Exercise requirements:
Lines from the line with "Identify the click" to the line with "მატყლის სეზონი ჯავახეთში: ტრადიცია, შრომა" in the entries below, and only those, must be output exactly, with both ends included.

Exercise materials:
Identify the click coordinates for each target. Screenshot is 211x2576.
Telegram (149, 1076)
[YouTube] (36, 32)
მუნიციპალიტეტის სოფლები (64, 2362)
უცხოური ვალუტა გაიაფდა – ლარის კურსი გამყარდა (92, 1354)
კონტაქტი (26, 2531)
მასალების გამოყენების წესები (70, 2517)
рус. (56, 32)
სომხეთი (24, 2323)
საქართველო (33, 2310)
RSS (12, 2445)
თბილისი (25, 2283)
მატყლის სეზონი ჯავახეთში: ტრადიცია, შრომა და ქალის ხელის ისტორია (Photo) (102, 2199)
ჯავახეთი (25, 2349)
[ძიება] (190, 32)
---
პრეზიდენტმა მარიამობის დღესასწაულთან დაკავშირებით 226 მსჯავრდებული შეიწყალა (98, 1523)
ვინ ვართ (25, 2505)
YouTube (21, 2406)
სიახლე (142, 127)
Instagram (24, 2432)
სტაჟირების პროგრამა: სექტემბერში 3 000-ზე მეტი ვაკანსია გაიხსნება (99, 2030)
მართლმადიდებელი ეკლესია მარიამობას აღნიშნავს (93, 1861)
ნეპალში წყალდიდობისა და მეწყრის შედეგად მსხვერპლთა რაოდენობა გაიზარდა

Reply to the task:
Identify the click coordinates for each target. Screenshot is 211x2576.
Telegram (149, 1076)
[YouTube] (36, 32)
მუნიციპალიტეტის სოფლები (64, 2362)
უცხოური ვალუტა გაიაფდა – ლარის კურსი გამყარდა (92, 1354)
კონტაქტი (26, 2531)
მასალების გამოყენების წესები (70, 2517)
рус. (56, 32)
სომხეთი (24, 2323)
საქართველო (33, 2310)
RSS (12, 2445)
თბილისი (25, 2283)
მატყლის სეზონი ჯავახეთში: ტრადიცია, შრომა და ქალის ხელის ისტორია (Photo) (102, 2199)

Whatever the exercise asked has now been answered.